Sonnet à la dicte dame.

Mon Dieu ! que l’homme est souvent miserable !
Souvent je dy, mais, las ! c’est pour tousjours,
Le long des nuicts, tout le long de ses jours,
Estant debout, ou assis à la table.

C’est un sablon inconstant et muable
Comme le vent ; c’est un fourneau d’amours,
Suivant ses veux par mille ordes destours,
Subjet d’envie et la chasse du diable.

Que s’il desire arrester ses malheurs,
Ainsi que toy, qu’il monstre ses douleurs
Au Medecin et de mort et de vie,

Disant : Mon Dieu, aye pitié de moy ;
Donne-moy paix et me retire à toy,
Car mon ame est de trop de maux suivie.

Les Misères de la Femme mariée2.

Muses, qui chastement passez vostre bel aage
Sans vous assujettir aux loix du mariage,
Sçachant combien la femme y endure de mal,
Favorisez-moy tant que je puisse descrire
Les travaux continus et le cruel martyre
Qui sans fin nous tallonne en ce joug nuptial.

Du soleil tout voyant la lampe journalière
Ne sçauroit remarquer, en faisant sa carrière,
Rien de plus miserable et de plus tourmenté
Que la femme subjette à ces hommes iniques
Qui, depourveuz d’amour, par leurs loix tiraniques,
Se font maistres du corps et de la volonté.
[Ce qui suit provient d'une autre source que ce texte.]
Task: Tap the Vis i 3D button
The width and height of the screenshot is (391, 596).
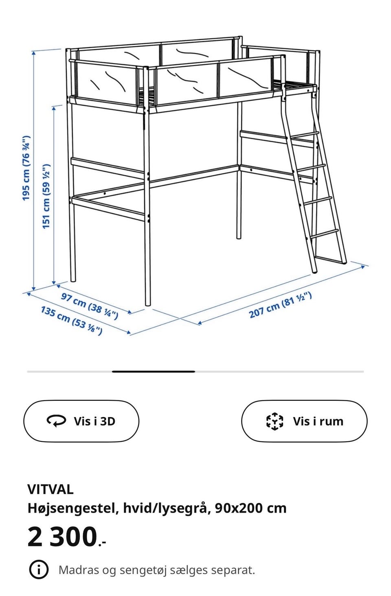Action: click(81, 421)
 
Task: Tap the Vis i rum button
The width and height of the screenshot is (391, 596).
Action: click(304, 421)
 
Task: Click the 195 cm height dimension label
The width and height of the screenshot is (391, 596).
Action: click(26, 168)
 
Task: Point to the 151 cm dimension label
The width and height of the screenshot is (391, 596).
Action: click(46, 196)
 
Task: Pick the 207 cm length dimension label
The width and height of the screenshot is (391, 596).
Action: click(280, 305)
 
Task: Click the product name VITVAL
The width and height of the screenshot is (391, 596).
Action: click(51, 489)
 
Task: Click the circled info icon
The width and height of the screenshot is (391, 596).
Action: click(39, 570)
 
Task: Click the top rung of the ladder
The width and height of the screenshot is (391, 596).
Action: click(305, 135)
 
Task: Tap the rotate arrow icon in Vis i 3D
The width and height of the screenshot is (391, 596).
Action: click(56, 421)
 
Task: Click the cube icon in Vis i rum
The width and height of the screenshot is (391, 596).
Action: click(275, 421)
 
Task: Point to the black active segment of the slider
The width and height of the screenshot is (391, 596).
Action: click(154, 371)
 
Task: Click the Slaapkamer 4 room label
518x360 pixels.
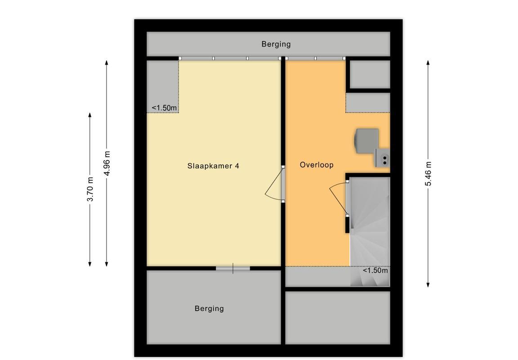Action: tap(213, 166)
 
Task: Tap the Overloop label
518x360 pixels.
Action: tap(317, 165)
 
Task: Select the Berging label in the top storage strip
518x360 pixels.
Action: tap(276, 44)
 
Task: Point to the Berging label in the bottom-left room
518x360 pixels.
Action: tap(209, 308)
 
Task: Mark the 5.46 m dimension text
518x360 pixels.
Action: tap(428, 174)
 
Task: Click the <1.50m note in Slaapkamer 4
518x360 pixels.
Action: tap(164, 108)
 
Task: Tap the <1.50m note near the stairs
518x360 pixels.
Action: tap(375, 270)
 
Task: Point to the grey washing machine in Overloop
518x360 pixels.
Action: tap(366, 141)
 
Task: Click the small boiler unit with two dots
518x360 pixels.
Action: tap(382, 158)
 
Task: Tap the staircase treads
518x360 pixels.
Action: tap(370, 231)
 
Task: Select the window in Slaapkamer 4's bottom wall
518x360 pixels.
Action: tap(233, 268)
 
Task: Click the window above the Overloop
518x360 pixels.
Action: tap(316, 58)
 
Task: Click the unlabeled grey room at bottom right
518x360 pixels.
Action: tap(338, 318)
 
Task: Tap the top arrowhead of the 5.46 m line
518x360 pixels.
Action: tap(428, 63)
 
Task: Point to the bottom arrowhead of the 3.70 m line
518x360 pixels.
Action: tap(90, 263)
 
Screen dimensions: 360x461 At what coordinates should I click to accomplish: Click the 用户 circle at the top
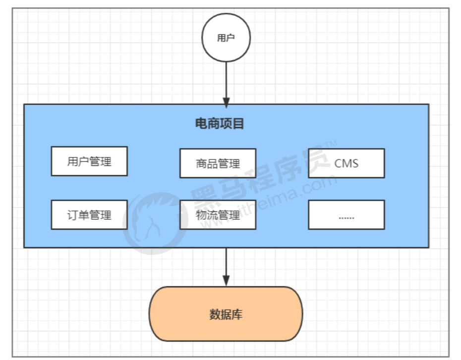click(x=226, y=38)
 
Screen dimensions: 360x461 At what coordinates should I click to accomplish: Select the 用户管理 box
click(x=89, y=161)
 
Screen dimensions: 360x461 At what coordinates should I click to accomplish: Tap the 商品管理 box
click(x=218, y=163)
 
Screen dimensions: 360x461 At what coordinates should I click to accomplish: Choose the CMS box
click(x=346, y=163)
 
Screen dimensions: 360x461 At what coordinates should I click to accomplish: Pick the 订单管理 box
click(x=89, y=215)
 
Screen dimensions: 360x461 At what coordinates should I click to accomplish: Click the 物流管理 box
click(x=218, y=215)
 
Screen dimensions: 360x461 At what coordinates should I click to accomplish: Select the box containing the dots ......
click(x=346, y=215)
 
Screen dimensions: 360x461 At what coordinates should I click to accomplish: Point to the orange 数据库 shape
click(x=226, y=314)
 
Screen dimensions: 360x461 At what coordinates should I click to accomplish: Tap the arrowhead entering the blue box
click(x=226, y=103)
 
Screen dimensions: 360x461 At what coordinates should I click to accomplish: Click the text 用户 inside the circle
click(x=226, y=38)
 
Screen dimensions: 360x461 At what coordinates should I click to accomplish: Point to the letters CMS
click(x=346, y=163)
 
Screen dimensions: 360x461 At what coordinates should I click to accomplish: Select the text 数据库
click(x=226, y=314)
Ô grand Dieu tout-puissant ! si la femme, peu caute3,
Contre ton sainct vouloir avoit fait quelque faute,
Tu la devois punir d’un moins aigre tourment ;
Mais, las ! ce n’est pas toy, Dieu remply de clemence,
Qui de tes serviteurs pourchasses la vengeance :
Tout ce mal’heur nous vient des hommes seulement.

Voyant que l’homme estoit triste, melancolique,
De soy-mesme ennemy, chagrin et fantastique,
Afin de corriger ce mauvais naturel,
Tu luy donnas la femme, en beautez excellente,
Pour fidèle compagne, et non comme servante,
Enchargeant à tous deux un amour mutuel.

Ô bien heureux accord ! ô sacrée alliance !
Present digne des cieux, gracieuse accointance,
Pleine de tout plaisir, de grace et de douceur,
Si l’homme audacieux n’eust, à sa fantaisie,
Changé tes douces loix en dure tyrannie
Ton miel en amertume, et ta paix en rigueur !

À peine maintenant sommes-nous hors d’enfance,
Et n’avons pas encor du monde cognoissance,
Que vous taschez desjà par dix mille moyens,
Par presens et discours, par des larmes contraintes,
À nous embarasser dedans vos labyrintes,
Vos cruelles prisons, vos dangereux liens.

Et comme l’oiseleur, pour les oiseaux attraire
En ses pipeuses rhets, sçait sa voix contrefaire,
Aussi vous, par escrits cauteleux et rusez,
Faites semblant d’offrir vos bien humbles services
À nous, qui, ne sçachant vos fraudes et malices,
Ne pensons que vos cœurs soient ainsi desguisez.

Nous sommes vostre cœur, nous sommes vos maistresses4 ;
Ce ne sont que respects, ce ne sont que caresses ;
Le ciel, à vous ouïr, ne vous est rien au pris ;
Puis vous sçavez donner quelque anneau, quelque chaisne,
Pour nous reduire après en immortelle gesne.
Ainsi par des appas le poisson se sent pris.

Mais quelle deité ne seroit point surprise
En vous voyant user de si grande feintise ?
Et voyant de vos yeux deux fontaines couler,
Qui penseroit, bon Dieu ! qu’un si piteux visage,
Avec la cruauté d’un desloyal courage,
Couvassent le poison sous un brave parler ?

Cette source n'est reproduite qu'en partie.